When I was older she reminded me with “that look”, if I did not. When I could write, some of the “thank yous” were changed to handwritten notes put into the mail with stamps we could ill afford. I was trained in civility. If someone gives you something, or pays you a compliment, express gratitude in the appropriate way. A part of that way was to never return an empty plate. If someone brings you a cake on a plate, do not send the plate back empty. Send it back with cookies on it. Sometimes it was a half-dozen eggs, for that was all we had. I was trained in civility.

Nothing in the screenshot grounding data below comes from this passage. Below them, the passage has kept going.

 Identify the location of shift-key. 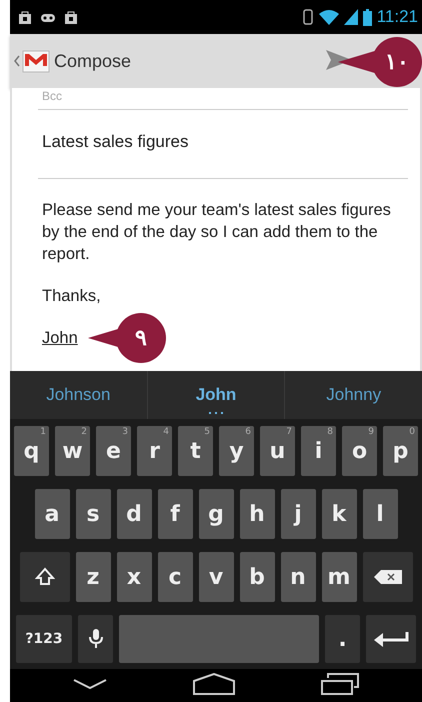
(45, 577).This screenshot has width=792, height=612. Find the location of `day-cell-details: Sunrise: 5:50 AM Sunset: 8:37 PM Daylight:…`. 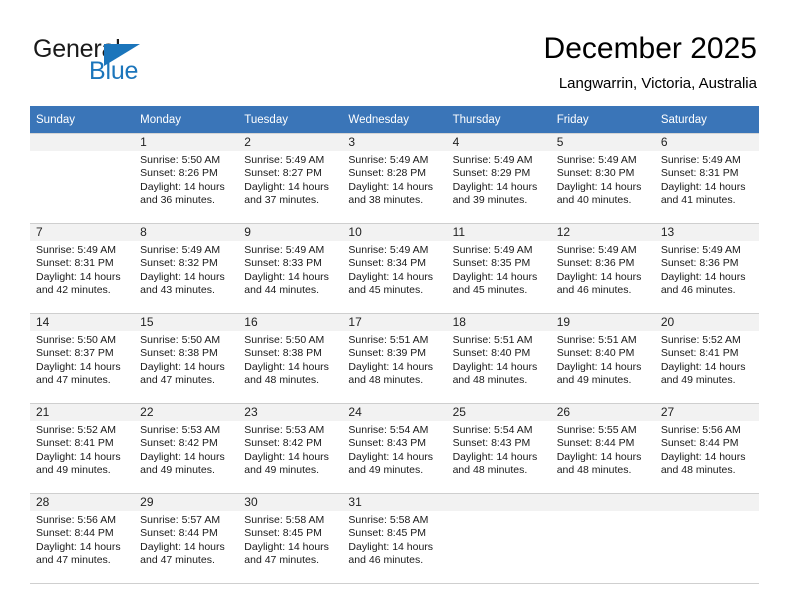

day-cell-details: Sunrise: 5:50 AM Sunset: 8:37 PM Daylight:… is located at coordinates (82, 360).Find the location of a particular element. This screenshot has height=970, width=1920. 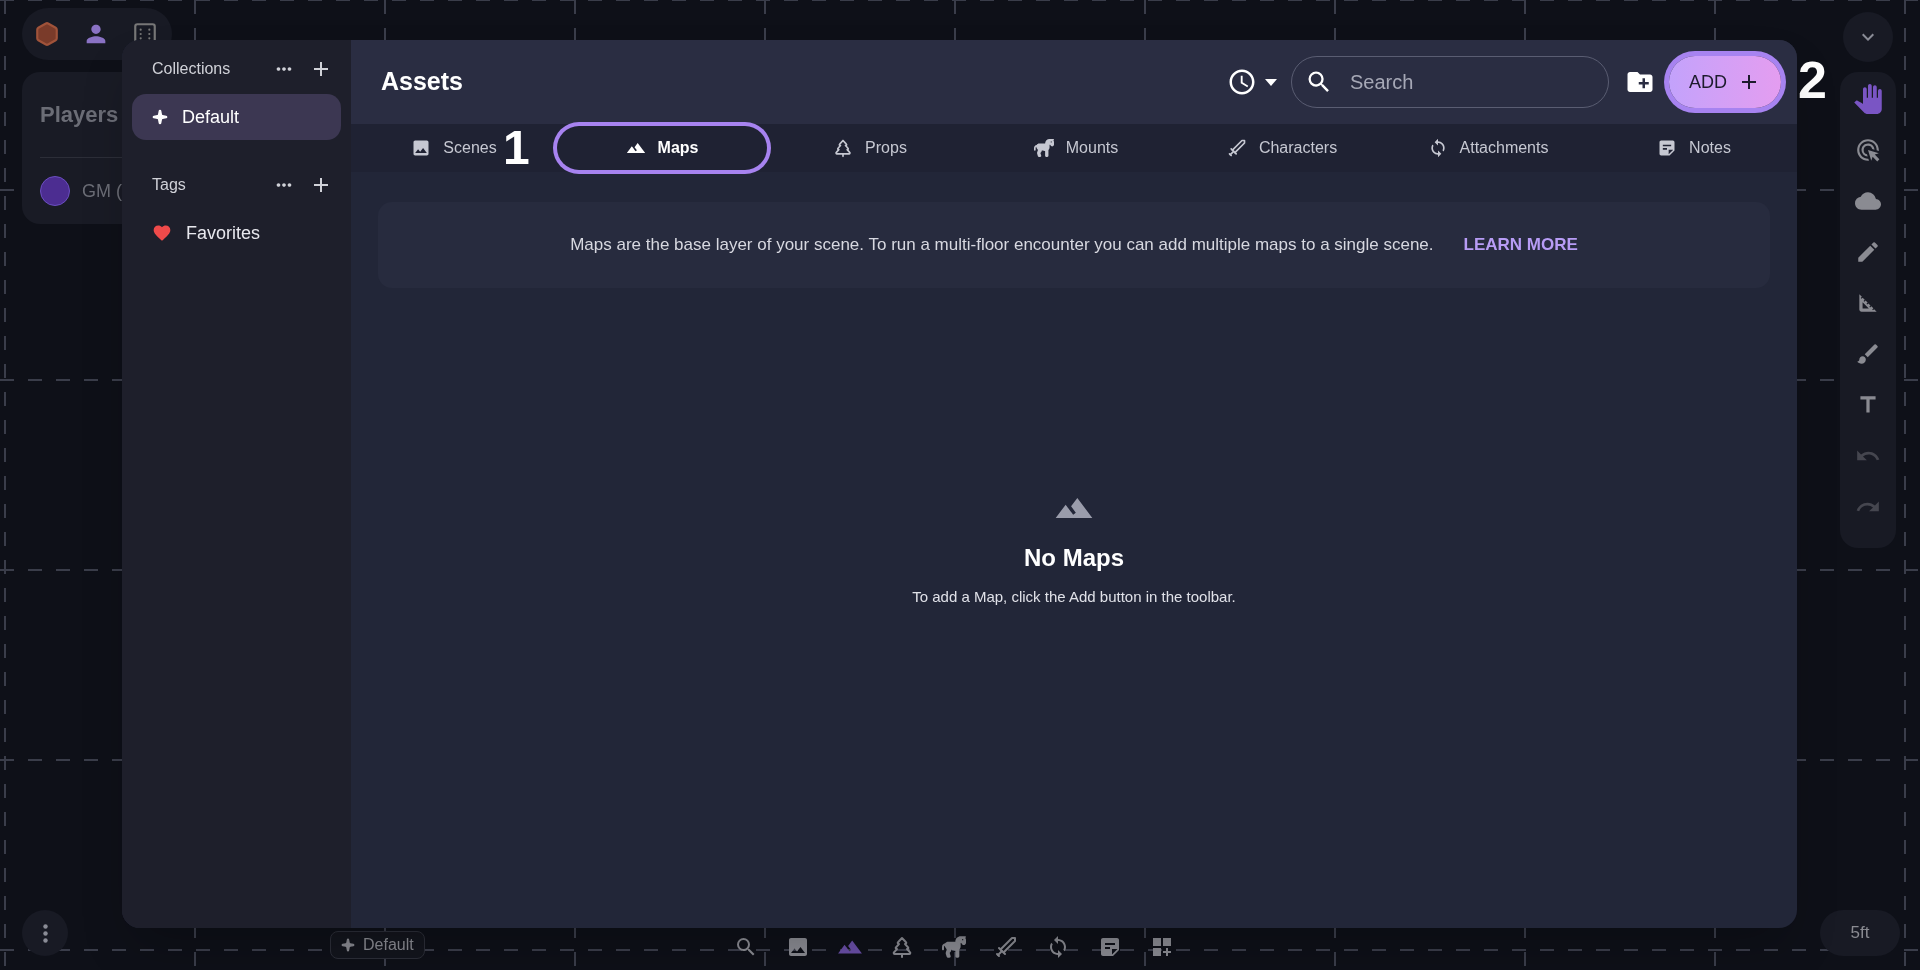

empty-title: No Maps is located at coordinates (1074, 558).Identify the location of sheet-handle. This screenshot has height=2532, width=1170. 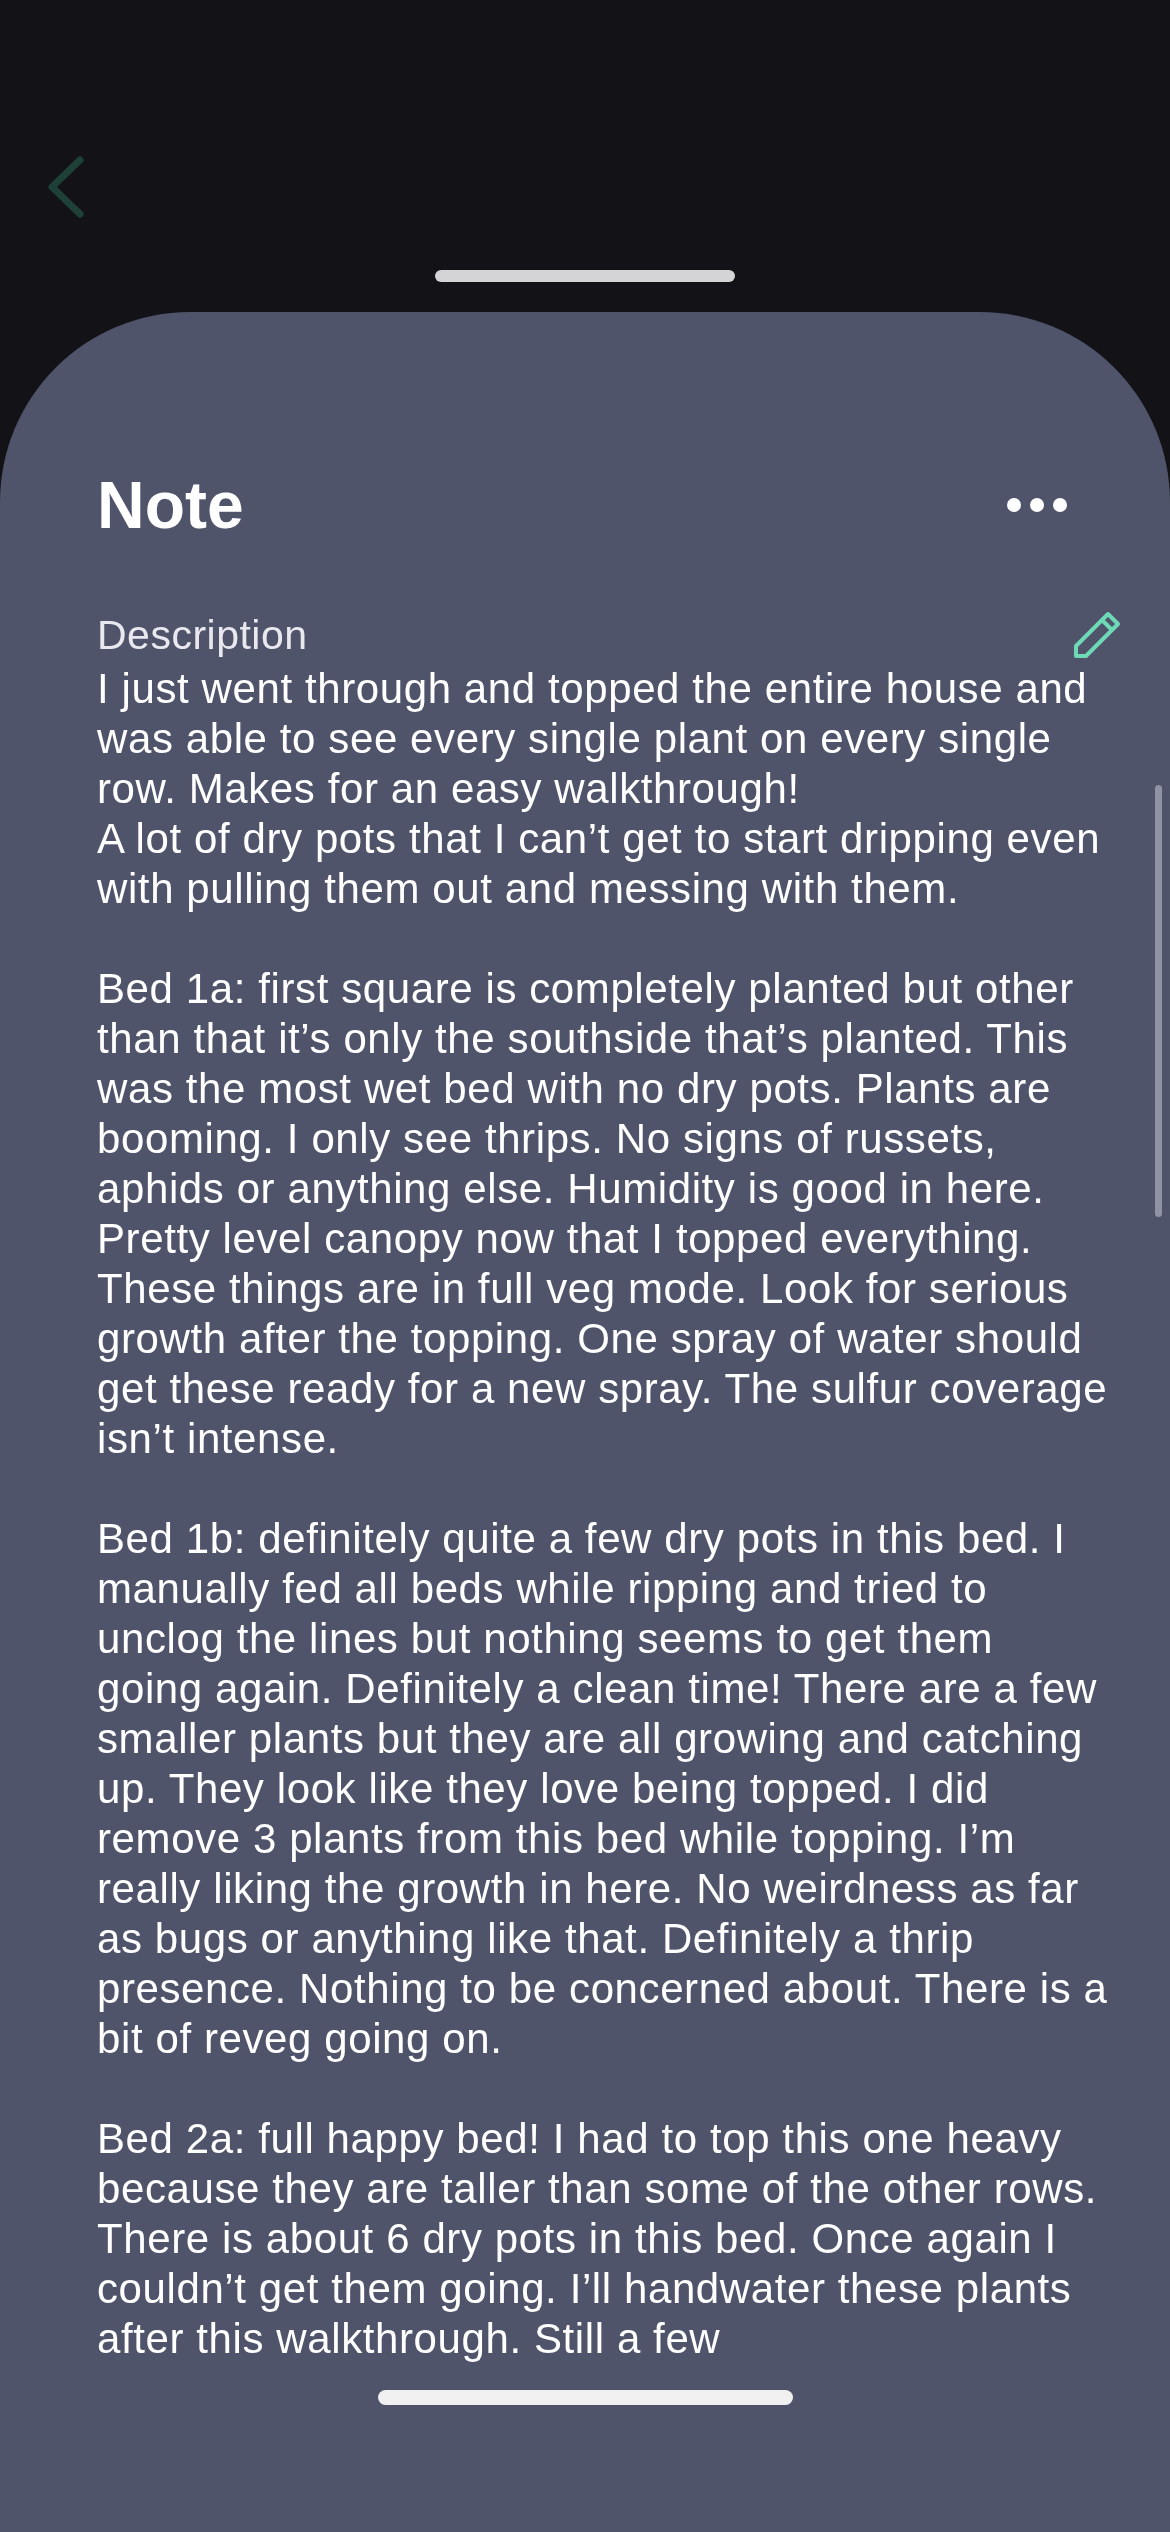
(585, 276). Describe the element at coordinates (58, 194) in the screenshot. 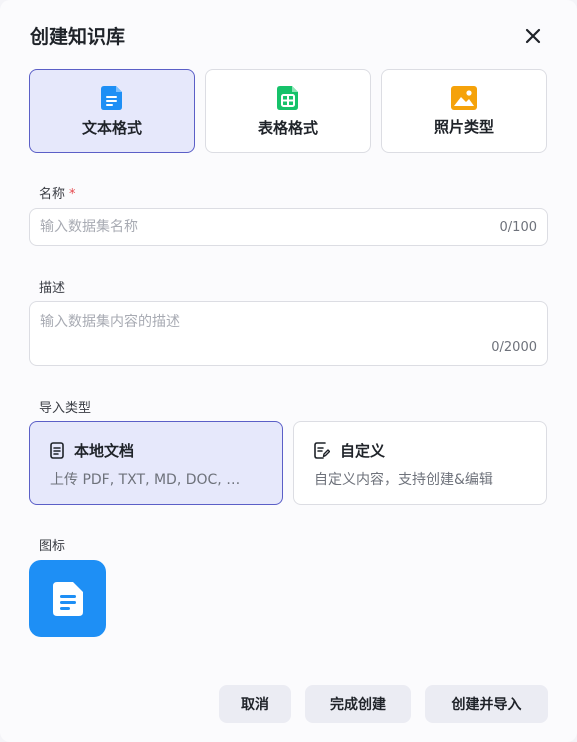

I see `name-field-label: 名称 *` at that location.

As an adult I’ve written thousands upon thousands of thank-ful letters to donors to mission projects in which we shared. Now I write an average of fifteen to PET donors each week. I try to tell the donors how their gift improved the life of another sister or brother on this Earth. To not thank folks is to send the gift plate home empty.
I also really enjoy thanking the people who serve me. I compliment and thank a cashier who gives good service at a store or restaurant. When I see one of our cleaning people at our Lenoir Senior Center, I thank them for keeping the place so neat.
Here is a Thanksgiving story: A writer from Kansas went along to distribute PETs in Honduras. A grandfather brought his badly leg-handicapped grand-daughter to receive one. While they were waiting, he disappeared for a half hour and came back with a bag of fresh cucumber from his garden. When he saw the magnitude of the gift his grand-daughter was to receive, he could not “return an empty plate”.
He, like I, had been trained in civility.
“It appears to me that culture, which brings luxury and selfishness with it, has a tendency to weaken rather than promote gratitude.” – Samuel Johnson, 1779
Mel West, Director Emeritus
DBA Mobility Worldwide MO – Columbia
I have been on the receiving end of many of Mel’s thank yous over seventeen years, which also served as an example for my work with PET/Mobility Worldwide. I’ve also seen him give thanks to many others like a volunteer leaving the shop for the day. Mel, thank you for starting this amazing and much needed mobility organization for which over 60,000 persons have had their lives changed dramatically.